Investigations des interactions de la microglie-astrocyte dans la maladie d'Alzheimer


Keith Murai

Institut de recherche du centre universitaire de santé McGill


Domaine : Neurosciences, santé mentale et toxicomanies

Fonds d'innovation Pfizer-FRQS

Concours 2013-2014

Currently, over 100,000 individuals suffer from Alzheimer¿s disease in Quebec. Over the course of the next generation it is estimated that this number could reach a staggering 260,000 (Alzheimer Society of Canada). Besides the significant social burden that AD places upon society, there are also overwhelming financial burdens that need to be considered. Because there is currently no cure for AD, further investment in research is needed to reach a better understanding of the underlying causes of the disease and aid the design of new therapies that can block its onset or slow its progression. AD is difficult to understand because the causes are likely multi-factorial and the molecular and cellular pathways involved are complex. Neuronal loss is clearly an important cause of the severe cognitive deficits in AD. However, emerging evidence suggests that altered glial cell activity in the brain might be a contributing factor. Glial cells were originally viewed as passive support cells for neurons in the central nervous system.

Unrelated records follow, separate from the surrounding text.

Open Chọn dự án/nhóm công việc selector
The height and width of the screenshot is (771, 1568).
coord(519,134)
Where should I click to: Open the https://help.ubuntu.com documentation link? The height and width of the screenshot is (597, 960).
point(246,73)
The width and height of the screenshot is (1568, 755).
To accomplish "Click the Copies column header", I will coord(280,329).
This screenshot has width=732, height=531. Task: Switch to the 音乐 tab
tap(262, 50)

However, studies have discovered that glial cells are more dynamic than first thought and fundamental to neuronal and brain function.

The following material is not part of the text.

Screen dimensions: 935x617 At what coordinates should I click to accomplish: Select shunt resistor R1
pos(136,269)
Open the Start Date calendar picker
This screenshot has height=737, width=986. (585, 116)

This grant will focus on the hypothesis that the inter-communication of two glial cell types in the brain, microglia and astrocytes, plays a critical role in AD. In order to test this, we will investigate the crosstalk between microglia and astrocytes in a mouse model of AD. We will implement cutting-edge techniques to visualize glial cells, neurons, and beta-amyloid plaques in AD-like mouse brains at different stages of the disease, and compare the neuron-glial relationships found in such models to those occuring in brain tissues from AD patients. This research has the potential to expose new mechanisms involved in the propagation of AD and help to build glial-based therapeutic strategies for the treatment of AD.